Ecos Continent Originel – L’évolution se joue au bingo

Un commencement est un moment d’une délicatesse extrême.

Sachez donc que l’on est en l’an -125 000 000. La Terre est gouvernée par les invertébrés, nos ancêtres. À cette époque, la plus précieuse substance de la Terre est le Jeton Symbole. Et oui. Le Jeton accroît la surface terrestre. Le Jeton amplifie l’herbe de la savane. Le Jeton est vital au déplacement sur terre. Le Jeton a fait des invertébrés des mammifères après des millions d’années d’usage. Ah oui ! J’oubliais de vous dire… Ce Jeton n’existe que dans un seul jeu de tout l’univers ludique.
Un peu aride, ce jeu possède de vastes tuiles. Et caché dans la boîte de ce jeu vit un peuple connu sous le nom de pions animaux, qui depuis longtemps prophétise la venue d’un joueur, d’un messie, qui les conduirait vers la véritable liberté. Ce jeu, c’est l’animo-bingo 2.0, connu aussi sous le nom de Ecos Continent Originel.

 

 

Nous sommes au début de la conquête de la Terre par les animaux, dans la suite des invertébrés puis des dinosaures. En tant que grand architecte darwinien, à vous de développer le tout premier continent avec ses océans, sa faune, sa géologie.

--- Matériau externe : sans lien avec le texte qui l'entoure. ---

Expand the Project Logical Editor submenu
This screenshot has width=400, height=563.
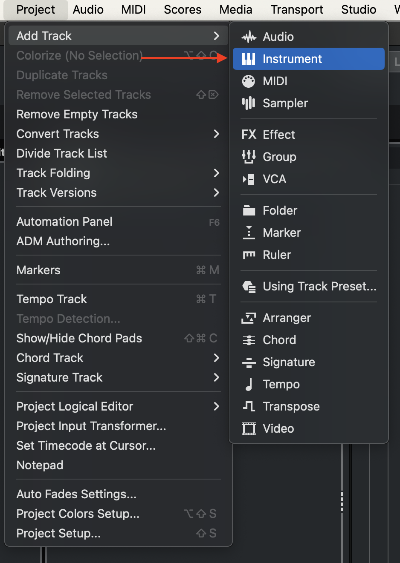[x=216, y=406]
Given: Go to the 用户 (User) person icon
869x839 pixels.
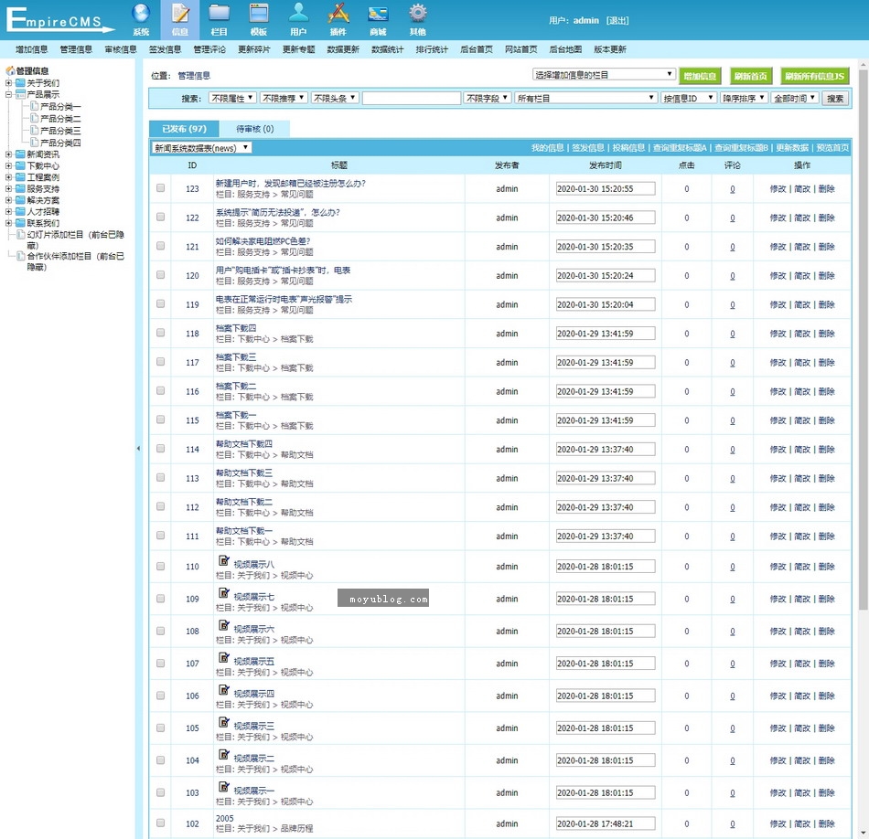Looking at the screenshot, I should (x=298, y=14).
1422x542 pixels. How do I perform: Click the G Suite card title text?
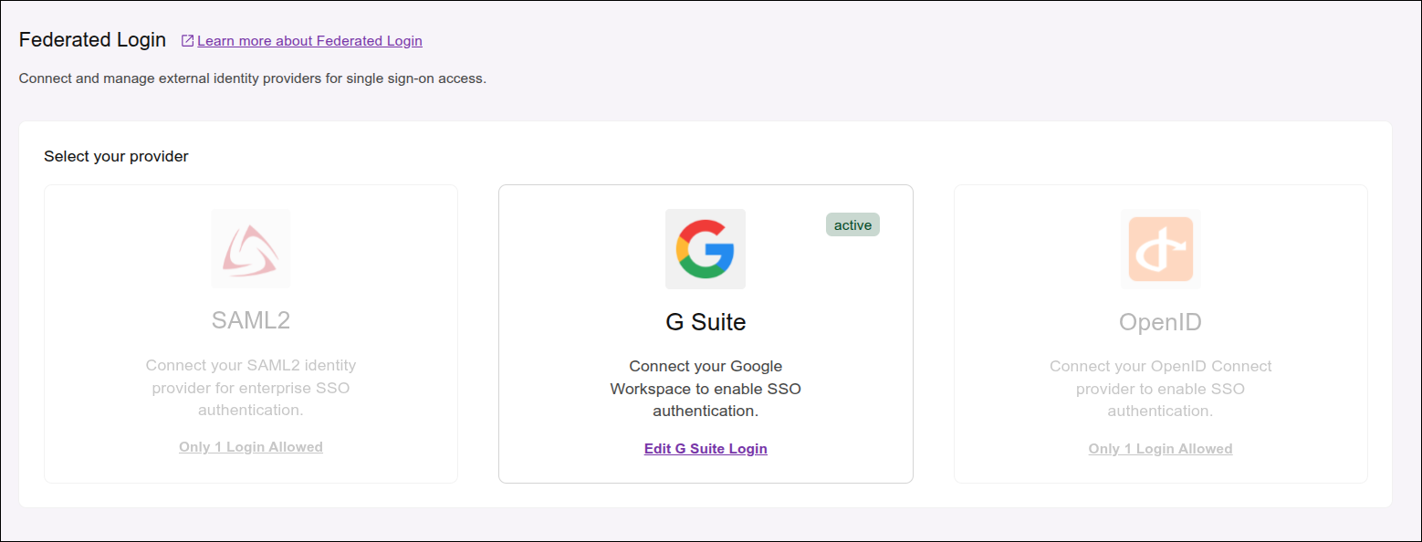click(705, 321)
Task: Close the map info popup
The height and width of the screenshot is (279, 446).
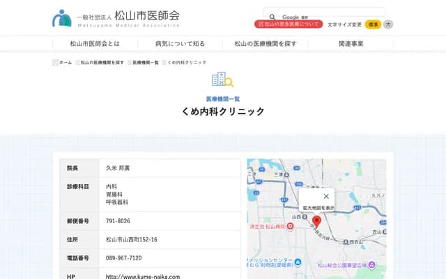Action: 326,196
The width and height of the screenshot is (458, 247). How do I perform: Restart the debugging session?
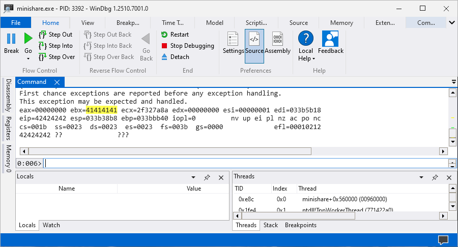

Ecos de John D. Clair s’avère un mélange de diverses mécaniques ludiques, ce qui fait son originalité. Il y a deux manières de le présenter :

  • Ecos est un jeu où vous allez faire évoluer un continent en fonction de vos objectifs, en jouant astucieusement sur la tectonique des plaques et la migration de la faune sauvage, aussi bien terrestre qu’aquatique. Saurez-vous être le meilleur artisan de cette terre en devenir ? (Approche thématique) ;
  • Ecos est un cousin éloigné du bingo/loto où vous allez placer des tuiles et déplacer des animaux. Serez-vous le plus chanceux à avoir vos jetons tirés du sac et la joie de crier en premier « ECOS » ? (Approche mécanique)

 

Dans Ecos, chaque joueur va influer sur un continent nouvellement créé pour mener une course jusqu’à 80 points de victoire.

Pour cela, il va falloir placer (ou déplacer) des tuiles de trois types différents (mer, désert, prairie) et des jetons animaux de diverses espèces, mais aussi des forêts et des montagnes. Un écosystème qui finira par grandir, et permettre des configurations qui marquent des points.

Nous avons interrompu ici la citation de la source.